SELECT count(id) FROM nodes;
388107
SELECT count(id) FROM ways;
72454
SELECT key,count(*)
FROM ways_tags
GROUP BY 1
ORDER BY count(*) DESC
LIMIT 10;
source,40284
highway,24179
interpolation,19612
building,18910
surface,13970
name,12666
lanes,11077
access,6659
service,4118
street,3873
SELECT key,count(*)
FROM nodes_tags
GROUP BY 1
ORDER BY count(*) DESC
LIMIT 10;
street,45451
housenumber,45431
source,43160
city,35844
highway,11247
name,10051
amenity,8237
country,5622
created_by,5340
operator,3848
SELECT value,count(*)
FROM nodes_tags
WHERE key='amenity'
GROUP BY 1
ORDER BY count(*) DESC
LIMIT 20;
restaurant,919
fast_food,844
bench,788
cafe,553
post_box,550
parking,450
bicycle_parking,329
waste_basket,307
bank,278
vending_machine,235
waste_basket;recycling,233
telephone,223
recycling,186
pharmacy,177
pub,152
bicycle_rental,124
relay_box,122
dentist,121
car_sharing,91
place_of_worship,91
It is clear that a significant effort has been undertaken by various users to contribute data to the Toronto OSM area. To ensure accurate data is entered, I believe OSM should implement some data quality rules that restrict the data that can be entered. For example, they could include postal code rules (i.e. number of characters, character format (integer vs. alphabetical charactr at certain positions)) based on the known postal format of the country. With cities and provinces, similar rules/restrictions could be put in place to ensure that users enter cities/provinces that actually exist. This could easily be checked against a database of existing cities and provinces for each country.
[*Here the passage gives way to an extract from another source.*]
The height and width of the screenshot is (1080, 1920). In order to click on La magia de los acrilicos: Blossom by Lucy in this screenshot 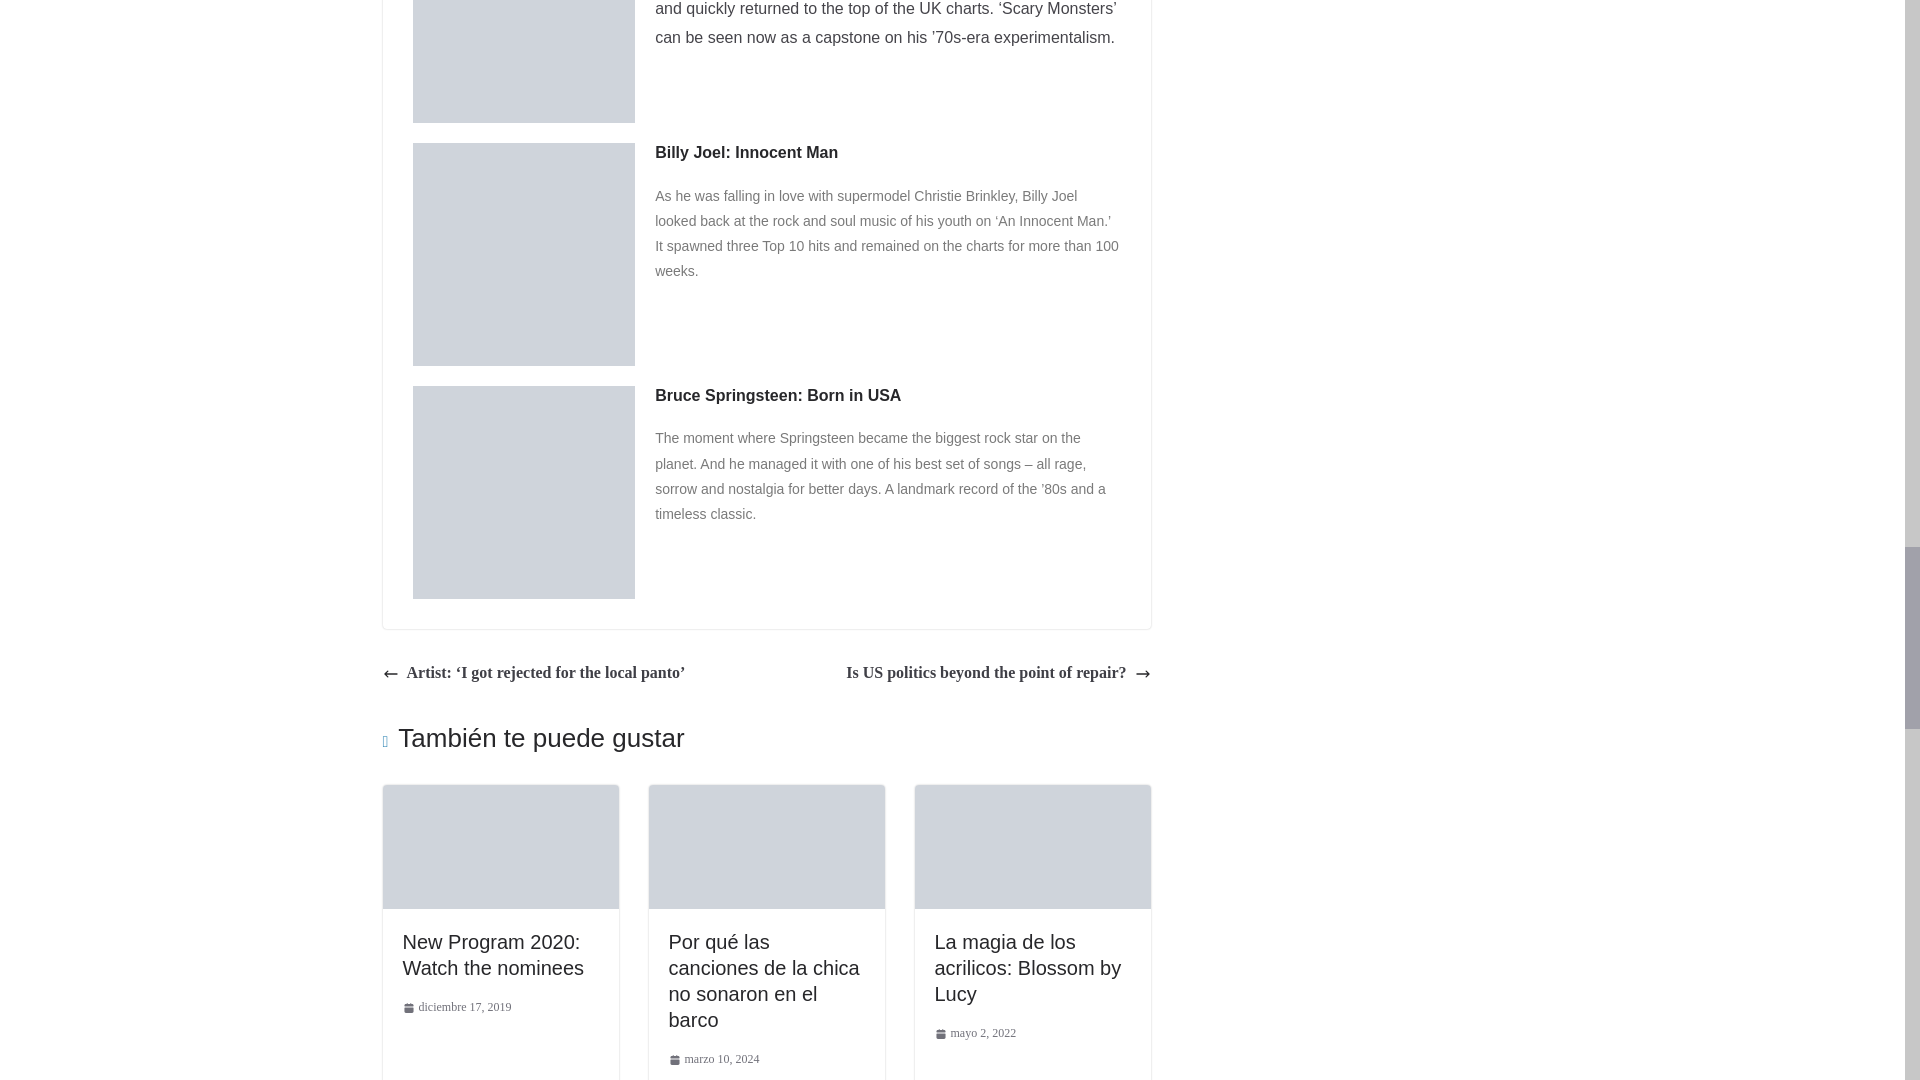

Some anticipated problems with implementing such changes would be rules that are too restrictive and end up blocking valid values. Additionally, such rules could discourage users from contributing data due to the added difficulty.
For future work, it is recommended to implement more regular expressions to perform the data validation and cleaning, rather than the hard-coded values/logic that were used in mapParser.py.